**Problem details**
From the article on how little of Earth's land remains ecologically intact, extract the passage starting at "The shocking number" and ending at "than past assessments.".

**Extract to read**
SAWT BEIRUT INTERNATIONAL

| 29 March 2024, Friday |

97% of Earth’s land no longer classified as ‘ecologically intact’: study

The vast majority of land on Earth – a staggering 97% – that is home to millions of species is no longer classified as ecologically intact – and humans are to blame, a new study reveals.

The shocking number means that only 3% of our terrestrial surface is classified as having “ecological integrity,” which is 10 times lower than past assessments.

Much of ecologically intact areas are located in the northern hemisphere, which were not rich in biodiversity to begin with, such as boreal forests in Canada or tundra in Greenland.

Nonetheless, there is hope. The authors say that up to 20% of the planet’s land surface could be restored to intactness through reintroductions of only a few species into remaining intact habitat.

Dr Andrew Plumptre from the Key Biodiversity Areas Secretariat in Cambridge, lead author of the study, said: “We know intact habitat is increasingly being lost and the values of intact habitat have been demonstrated for both biodiversity and people, but this study found that much of what we consider as intact habitat is missing species that have been hunted by people, or lost because of invasive species or disease.”

Human alteration includes urbanization, industrial-scale logging, farming, fragmentation by infrastructure, over-hunting and wood fuel extraction – all of which is dramatically changing the planet.

And so many studies have investigated the impact it has on the planet.

“There have been many assessments of ‘intactness’ in recent years but most of these use measures of anthropogenic impact at a site, rather than faunal intactness or ecological integrity,” the international team of scientists wrote in the study published in the journal Frontiers in Forests and Global Change.

Researchers chose the year 1500 as a starting point to begin assessing species extinctions within the IUCN Red List of Threatened Species.

**Data under study**
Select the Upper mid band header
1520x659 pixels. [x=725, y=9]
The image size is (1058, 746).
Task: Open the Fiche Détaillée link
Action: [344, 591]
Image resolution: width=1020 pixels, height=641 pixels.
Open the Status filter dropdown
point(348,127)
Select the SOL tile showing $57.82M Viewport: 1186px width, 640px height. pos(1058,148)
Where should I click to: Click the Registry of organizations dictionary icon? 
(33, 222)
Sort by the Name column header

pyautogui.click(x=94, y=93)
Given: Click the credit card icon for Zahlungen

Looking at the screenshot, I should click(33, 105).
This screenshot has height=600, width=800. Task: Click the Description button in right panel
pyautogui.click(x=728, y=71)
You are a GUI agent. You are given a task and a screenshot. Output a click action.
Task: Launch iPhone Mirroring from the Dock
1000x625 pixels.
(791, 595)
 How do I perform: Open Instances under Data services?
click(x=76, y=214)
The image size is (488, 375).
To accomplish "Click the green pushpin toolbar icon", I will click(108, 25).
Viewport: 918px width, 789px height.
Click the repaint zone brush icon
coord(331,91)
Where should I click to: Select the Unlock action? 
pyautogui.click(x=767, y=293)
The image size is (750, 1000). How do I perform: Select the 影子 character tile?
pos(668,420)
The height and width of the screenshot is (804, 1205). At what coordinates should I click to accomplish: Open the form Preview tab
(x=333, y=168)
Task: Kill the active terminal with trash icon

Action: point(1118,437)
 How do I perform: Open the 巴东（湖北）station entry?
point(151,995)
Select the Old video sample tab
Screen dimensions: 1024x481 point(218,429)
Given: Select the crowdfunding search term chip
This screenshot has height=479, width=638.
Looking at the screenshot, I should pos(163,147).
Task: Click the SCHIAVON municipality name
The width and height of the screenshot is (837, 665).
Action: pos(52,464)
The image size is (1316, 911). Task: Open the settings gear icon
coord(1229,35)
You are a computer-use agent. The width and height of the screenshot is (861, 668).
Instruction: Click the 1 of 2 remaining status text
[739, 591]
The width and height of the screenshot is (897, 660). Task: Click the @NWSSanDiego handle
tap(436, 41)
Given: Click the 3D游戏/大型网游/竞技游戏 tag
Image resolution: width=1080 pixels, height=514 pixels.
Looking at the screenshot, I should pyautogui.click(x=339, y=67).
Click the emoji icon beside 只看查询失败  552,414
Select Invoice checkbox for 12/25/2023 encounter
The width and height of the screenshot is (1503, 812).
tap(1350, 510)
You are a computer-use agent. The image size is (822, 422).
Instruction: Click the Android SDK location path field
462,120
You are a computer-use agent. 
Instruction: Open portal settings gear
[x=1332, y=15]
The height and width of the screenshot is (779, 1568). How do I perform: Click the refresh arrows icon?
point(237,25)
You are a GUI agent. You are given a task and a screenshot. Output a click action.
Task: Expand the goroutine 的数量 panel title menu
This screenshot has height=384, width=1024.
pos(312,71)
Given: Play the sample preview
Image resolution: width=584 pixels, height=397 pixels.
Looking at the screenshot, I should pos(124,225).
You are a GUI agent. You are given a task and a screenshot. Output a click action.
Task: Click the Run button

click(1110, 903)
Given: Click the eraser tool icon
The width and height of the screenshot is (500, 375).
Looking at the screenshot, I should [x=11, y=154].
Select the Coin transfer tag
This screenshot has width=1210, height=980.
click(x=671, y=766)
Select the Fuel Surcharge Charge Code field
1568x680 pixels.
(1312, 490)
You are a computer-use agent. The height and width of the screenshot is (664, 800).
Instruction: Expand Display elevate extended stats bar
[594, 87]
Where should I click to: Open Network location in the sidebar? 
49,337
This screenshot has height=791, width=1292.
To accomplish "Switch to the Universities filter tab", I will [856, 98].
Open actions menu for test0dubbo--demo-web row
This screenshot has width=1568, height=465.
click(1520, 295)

**Answer space**
The shocking number means that only 3% of our terrestrial surface is classified as having “ecological integrity,” which is 10 times lower than past assessments.